## WHAT THE TASK REQUIRES
Start at the line that has "The height and width of the screenshot is (674, 1027)." and stop after the line that has "pyautogui.click(x=638, y=284)". Write out those records again, changing "Misc tab" to "Display tab" and leaving all else as it stands.

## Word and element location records
============

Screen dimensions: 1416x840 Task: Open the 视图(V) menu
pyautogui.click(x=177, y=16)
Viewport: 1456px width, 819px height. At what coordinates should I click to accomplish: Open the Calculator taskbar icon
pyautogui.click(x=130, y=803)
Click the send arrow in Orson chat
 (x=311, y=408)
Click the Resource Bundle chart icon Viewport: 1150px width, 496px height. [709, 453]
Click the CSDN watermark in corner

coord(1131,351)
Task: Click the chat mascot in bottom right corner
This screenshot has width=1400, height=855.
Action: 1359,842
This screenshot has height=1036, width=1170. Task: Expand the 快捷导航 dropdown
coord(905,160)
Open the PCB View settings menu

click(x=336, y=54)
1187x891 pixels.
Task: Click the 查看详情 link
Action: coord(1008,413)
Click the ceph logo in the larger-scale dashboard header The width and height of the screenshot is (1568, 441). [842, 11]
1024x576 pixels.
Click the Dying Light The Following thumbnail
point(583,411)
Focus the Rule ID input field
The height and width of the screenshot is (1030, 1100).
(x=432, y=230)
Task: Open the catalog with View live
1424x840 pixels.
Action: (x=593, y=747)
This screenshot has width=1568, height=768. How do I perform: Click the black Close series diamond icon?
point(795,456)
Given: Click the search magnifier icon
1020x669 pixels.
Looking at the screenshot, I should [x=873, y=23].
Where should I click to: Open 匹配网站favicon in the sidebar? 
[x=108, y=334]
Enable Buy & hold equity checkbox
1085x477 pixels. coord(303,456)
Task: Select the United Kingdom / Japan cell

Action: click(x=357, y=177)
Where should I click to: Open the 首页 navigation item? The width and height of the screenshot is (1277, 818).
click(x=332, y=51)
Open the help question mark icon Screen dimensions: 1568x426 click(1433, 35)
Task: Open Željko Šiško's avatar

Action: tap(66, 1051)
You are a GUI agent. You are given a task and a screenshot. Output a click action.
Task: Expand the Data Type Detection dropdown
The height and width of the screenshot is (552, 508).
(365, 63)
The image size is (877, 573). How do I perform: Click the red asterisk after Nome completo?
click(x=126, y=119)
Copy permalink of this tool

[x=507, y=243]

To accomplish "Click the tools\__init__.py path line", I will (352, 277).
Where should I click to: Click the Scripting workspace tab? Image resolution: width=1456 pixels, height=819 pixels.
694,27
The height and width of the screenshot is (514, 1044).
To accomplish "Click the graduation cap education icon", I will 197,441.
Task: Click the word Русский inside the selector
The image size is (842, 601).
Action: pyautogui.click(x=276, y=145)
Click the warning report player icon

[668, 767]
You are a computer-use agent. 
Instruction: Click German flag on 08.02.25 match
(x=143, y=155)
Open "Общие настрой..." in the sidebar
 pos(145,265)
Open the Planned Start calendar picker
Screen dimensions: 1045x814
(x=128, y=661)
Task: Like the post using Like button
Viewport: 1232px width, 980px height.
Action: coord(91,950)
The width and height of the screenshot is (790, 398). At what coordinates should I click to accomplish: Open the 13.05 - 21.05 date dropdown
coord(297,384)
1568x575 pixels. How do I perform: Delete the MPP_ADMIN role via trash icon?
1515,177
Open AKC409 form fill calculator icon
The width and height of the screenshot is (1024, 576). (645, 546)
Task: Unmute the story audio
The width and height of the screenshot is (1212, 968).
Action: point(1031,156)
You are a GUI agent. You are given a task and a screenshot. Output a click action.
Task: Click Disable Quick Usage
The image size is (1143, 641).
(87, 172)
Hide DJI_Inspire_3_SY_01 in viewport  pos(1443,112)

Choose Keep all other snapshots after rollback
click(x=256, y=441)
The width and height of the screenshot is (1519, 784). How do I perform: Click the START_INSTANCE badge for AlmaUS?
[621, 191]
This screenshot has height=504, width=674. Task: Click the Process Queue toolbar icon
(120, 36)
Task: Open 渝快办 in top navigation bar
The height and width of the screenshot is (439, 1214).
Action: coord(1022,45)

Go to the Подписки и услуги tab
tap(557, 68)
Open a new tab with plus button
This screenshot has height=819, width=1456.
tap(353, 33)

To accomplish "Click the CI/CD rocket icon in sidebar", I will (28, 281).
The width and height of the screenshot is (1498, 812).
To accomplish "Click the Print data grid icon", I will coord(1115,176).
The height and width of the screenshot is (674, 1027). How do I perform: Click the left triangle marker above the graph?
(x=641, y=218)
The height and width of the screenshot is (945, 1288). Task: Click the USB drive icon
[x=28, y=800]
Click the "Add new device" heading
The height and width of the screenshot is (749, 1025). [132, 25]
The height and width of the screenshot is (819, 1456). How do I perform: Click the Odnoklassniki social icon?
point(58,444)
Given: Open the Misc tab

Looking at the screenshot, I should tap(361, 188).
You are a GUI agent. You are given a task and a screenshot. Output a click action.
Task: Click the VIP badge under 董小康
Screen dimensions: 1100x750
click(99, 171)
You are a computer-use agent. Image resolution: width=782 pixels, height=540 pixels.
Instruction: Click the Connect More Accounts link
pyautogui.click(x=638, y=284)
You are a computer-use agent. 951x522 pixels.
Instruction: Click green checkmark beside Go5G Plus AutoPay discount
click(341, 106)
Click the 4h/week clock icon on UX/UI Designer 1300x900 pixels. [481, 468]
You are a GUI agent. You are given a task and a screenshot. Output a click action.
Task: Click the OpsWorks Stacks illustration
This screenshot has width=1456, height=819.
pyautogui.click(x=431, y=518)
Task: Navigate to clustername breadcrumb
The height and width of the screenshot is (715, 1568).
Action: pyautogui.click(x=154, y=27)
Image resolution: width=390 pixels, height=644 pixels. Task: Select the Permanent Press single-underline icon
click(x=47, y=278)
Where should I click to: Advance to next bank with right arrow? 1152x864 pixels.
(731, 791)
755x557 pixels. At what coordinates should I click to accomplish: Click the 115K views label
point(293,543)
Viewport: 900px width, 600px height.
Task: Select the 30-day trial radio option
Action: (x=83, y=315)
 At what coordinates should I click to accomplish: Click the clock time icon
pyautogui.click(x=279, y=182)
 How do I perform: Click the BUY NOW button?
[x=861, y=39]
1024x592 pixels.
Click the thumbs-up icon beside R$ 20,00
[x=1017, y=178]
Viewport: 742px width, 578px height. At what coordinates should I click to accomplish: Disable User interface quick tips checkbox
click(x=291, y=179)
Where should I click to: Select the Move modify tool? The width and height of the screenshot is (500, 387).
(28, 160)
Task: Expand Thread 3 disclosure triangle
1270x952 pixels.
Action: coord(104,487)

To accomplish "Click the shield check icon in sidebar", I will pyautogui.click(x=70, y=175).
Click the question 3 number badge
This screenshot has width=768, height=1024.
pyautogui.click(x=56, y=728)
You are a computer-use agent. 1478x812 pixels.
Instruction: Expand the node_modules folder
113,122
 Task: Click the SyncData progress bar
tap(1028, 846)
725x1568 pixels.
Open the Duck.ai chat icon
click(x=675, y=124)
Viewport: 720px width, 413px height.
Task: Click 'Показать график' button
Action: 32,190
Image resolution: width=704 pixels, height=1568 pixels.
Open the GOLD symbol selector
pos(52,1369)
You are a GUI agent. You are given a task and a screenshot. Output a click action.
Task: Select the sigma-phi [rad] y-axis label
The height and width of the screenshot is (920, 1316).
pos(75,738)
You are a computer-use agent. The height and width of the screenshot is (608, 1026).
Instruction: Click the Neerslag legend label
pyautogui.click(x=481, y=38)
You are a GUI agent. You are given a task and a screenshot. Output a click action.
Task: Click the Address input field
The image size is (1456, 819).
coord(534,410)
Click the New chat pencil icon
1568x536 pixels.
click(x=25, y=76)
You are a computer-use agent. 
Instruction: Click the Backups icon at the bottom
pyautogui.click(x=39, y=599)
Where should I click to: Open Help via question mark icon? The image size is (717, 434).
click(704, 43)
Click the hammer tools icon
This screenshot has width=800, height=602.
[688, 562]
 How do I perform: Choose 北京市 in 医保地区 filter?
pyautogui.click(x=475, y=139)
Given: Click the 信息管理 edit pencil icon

============

## OUTPUT FOR THIS EXERCISE
The height and width of the screenshot is (674, 1027). How do I perform: Click the left triangle marker above the graph?
(x=641, y=218)
The height and width of the screenshot is (945, 1288). Task: Click the USB drive icon
[x=28, y=800]
Click the "Add new device" heading
The height and width of the screenshot is (749, 1025). [132, 25]
The height and width of the screenshot is (819, 1456). How do I perform: Click the Odnoklassniki social icon?
point(58,444)
Given: Open the Display tab

Looking at the screenshot, I should tap(361, 188).
You are a GUI agent. You are given a task and a screenshot. Output a click action.
Task: Click the VIP badge under 董小康
Screen dimensions: 1100x750
click(99, 171)
You are a computer-use agent. Image resolution: width=782 pixels, height=540 pixels.
Instruction: Click the Connect More Accounts link
pyautogui.click(x=638, y=284)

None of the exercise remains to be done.